First it was because their first goal came after only seven minutes had been played. Then it was because one of the goals was a penalty. Eventually, he alighted on a rationale he could stick with. It was because of something to do with Tite, either because the players ran 50 yards to get involved with the Brazil head coach, or because he joined in, or something. By this point in the conversation it was difficult to make out what Cundy was saying because the noise of his own floundering was drowning him out.

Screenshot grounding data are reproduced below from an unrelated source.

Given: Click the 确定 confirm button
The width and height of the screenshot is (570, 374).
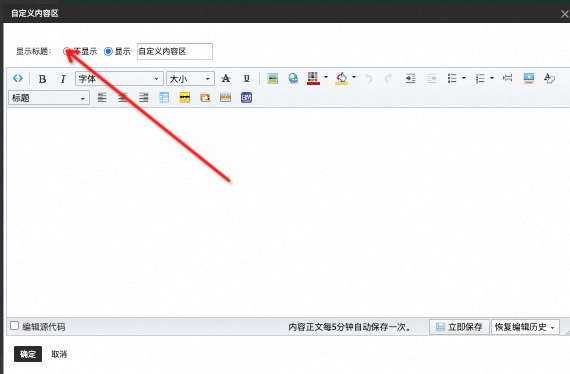Looking at the screenshot, I should click(x=28, y=354).
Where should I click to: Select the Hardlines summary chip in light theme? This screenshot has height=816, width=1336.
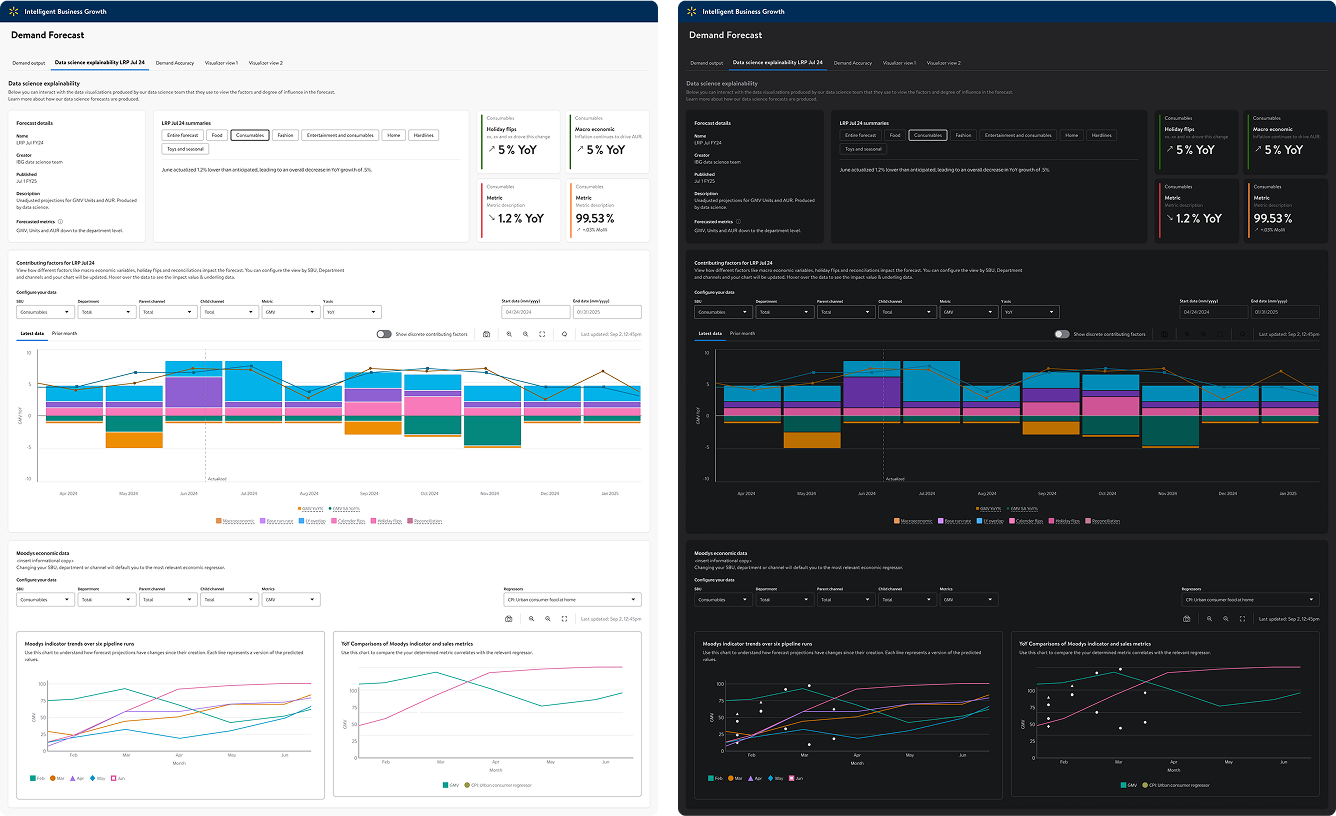click(x=424, y=135)
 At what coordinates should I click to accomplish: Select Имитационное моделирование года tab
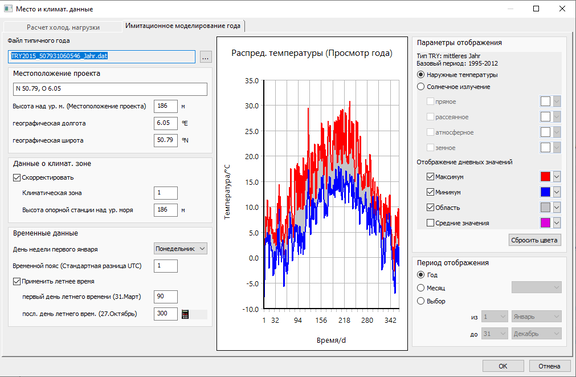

And that’s kind of the problem with all these 50-plus angry men, isn’t it? They’re full of rage, and while that rage usually has a clearly defined target, the moment you push back against their spluttering outrage you find that there isn’t much substance behind it at all. What’s wrong with dancing, Jason? Why shouldn’t the manager get involved? Do you really think that they should wait until they’ve won the tournament before they engage in anything beyond a brisk handshake (no eye contact)? Celebrating goals in a way that confuses the feelings of older generations has been going on for more than half a century, but I guess we all become our fathers in the end.

Because where do you draw the line over ‘respect’? Were England being ‘disrespectful’ by scoring six against Iran? Is it disrespectful towards towards Brazil to fail to take into account their football culture? Should all games be a certain shade of grey, the colour drained from them because of some – clearly far from universal – cultural form of respect? And should people from Britain or Ireland be lecturing Brazilians on disrespecting South Korea in the first place? Do we need a set of guidelines?

None of this is really a matter of respect; it’s a matter of being a bit lame. Roy Keane huffing and puffing through a half-time break about the way in which Brazil players celebrate scoring goals is a bit lame. Dragging the head coach of the team into it all at a press conference is a bit lame. Calling anybody who questions whether you’re being disrespectful ‘evil’ – whether they’re right or wrong, that really isn’t the point – is a bit lame. And the one common thread between all of those involved in this that they’re all old men.

Roy Keane’s curmudgeonliness – which it remains difficult to believe is not at least partly playing up for the cameras – is welcome on our screens for so long as we’re not expected to take it seriously. Because that’s the key thing about Keane as a broadcaster; he is excellent at it. He’s often insightful, his bluntless can be invigorating in a media landscape that sometimes watches sits Ps and Qs too closely, and even when he’s off on his latest Oscar the Grouch routine, at least he’s usually entertaining.

He’s the elderly uncle propped up in an armchair on Christmas Day, squinting at Top of the Pops after a cherry brandy too many, paper hat at a jaunty angle on the side of his head, complaining that all these young ‘uns look the same nowadays.

All that the rest of us wide-eyed ten-year-olds can do really is raise our eyebrows knowingly in the knowledge that he’s probably never going to change now, anyway, but in the meantime – with a week and a half of the 2022 World Cup still to play – let’s just hope that he hasn’t caused an international incident by Christmas.